Problem to solve. Copy, word for word, the lines of the listing below from the line with "Viewport: 1200px width, 675px height." up to and including the line with "the LinkedIn share". Drop the pictures.

Material supplied.
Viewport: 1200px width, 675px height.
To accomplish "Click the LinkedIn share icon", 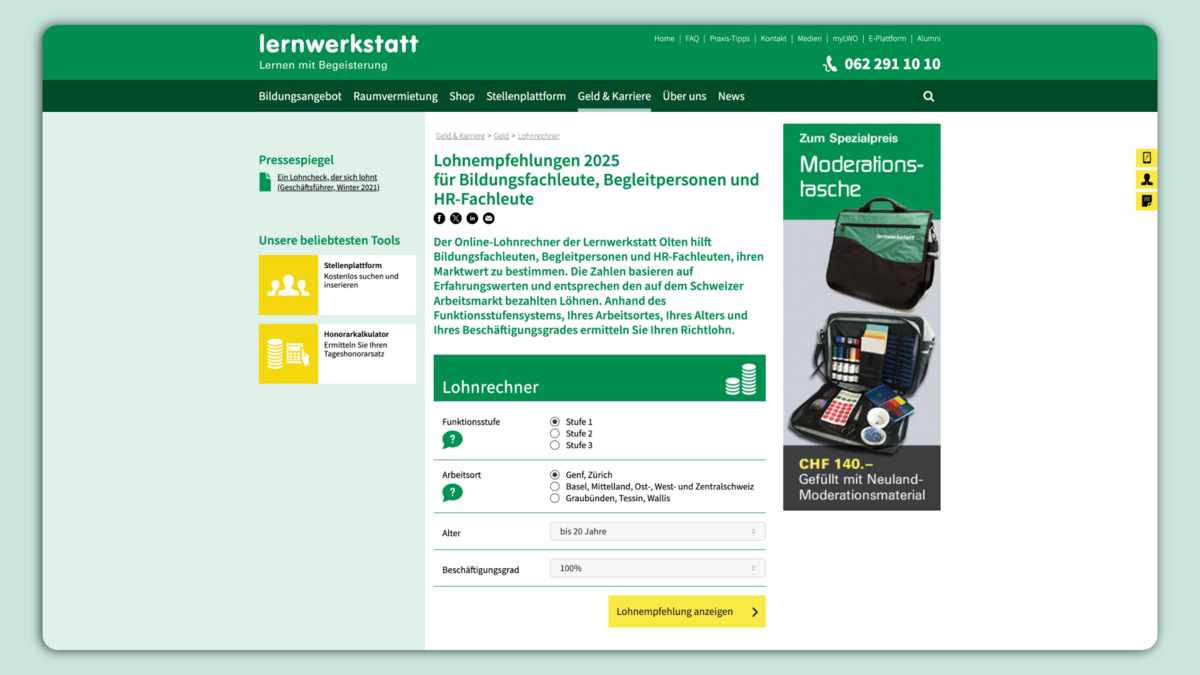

==

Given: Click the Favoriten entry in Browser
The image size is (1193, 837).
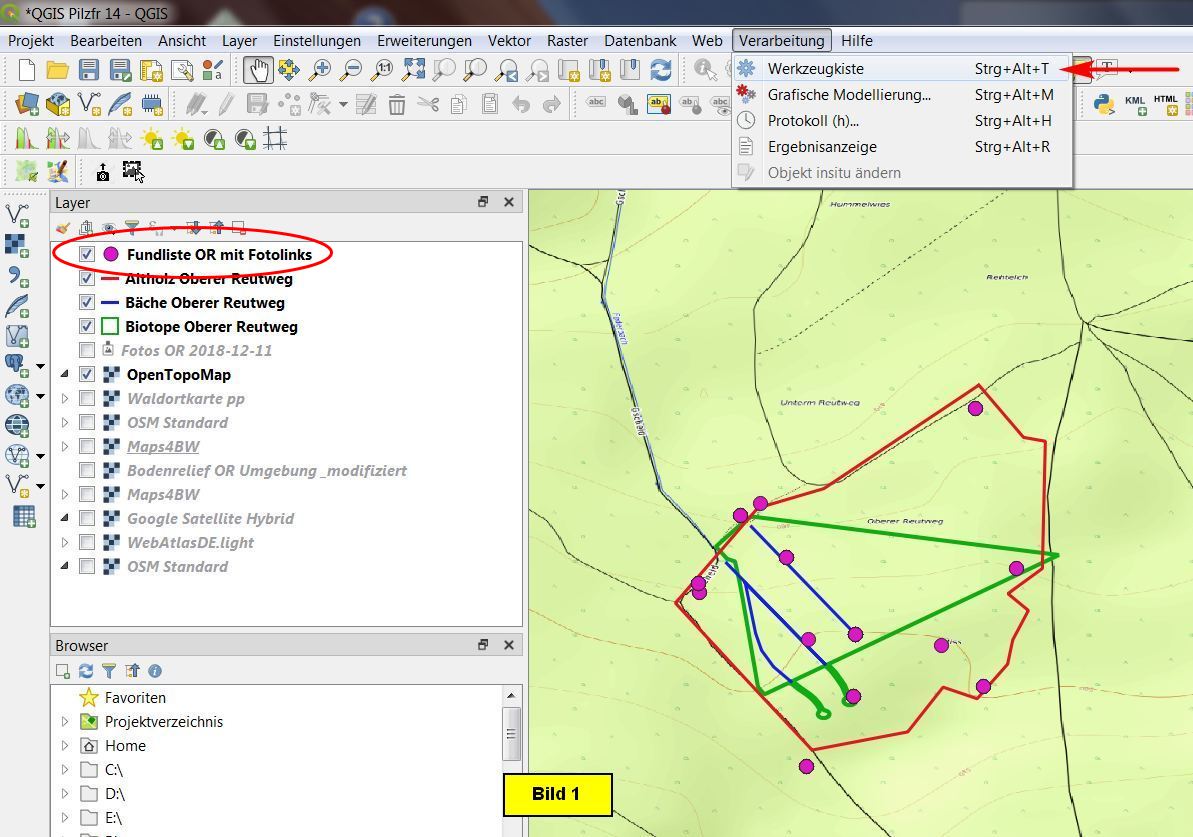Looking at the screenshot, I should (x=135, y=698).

Answer for this exercise.
Viewport: 1200px width, 675px height.
To accomplish "Click the LinkedIn share icon", 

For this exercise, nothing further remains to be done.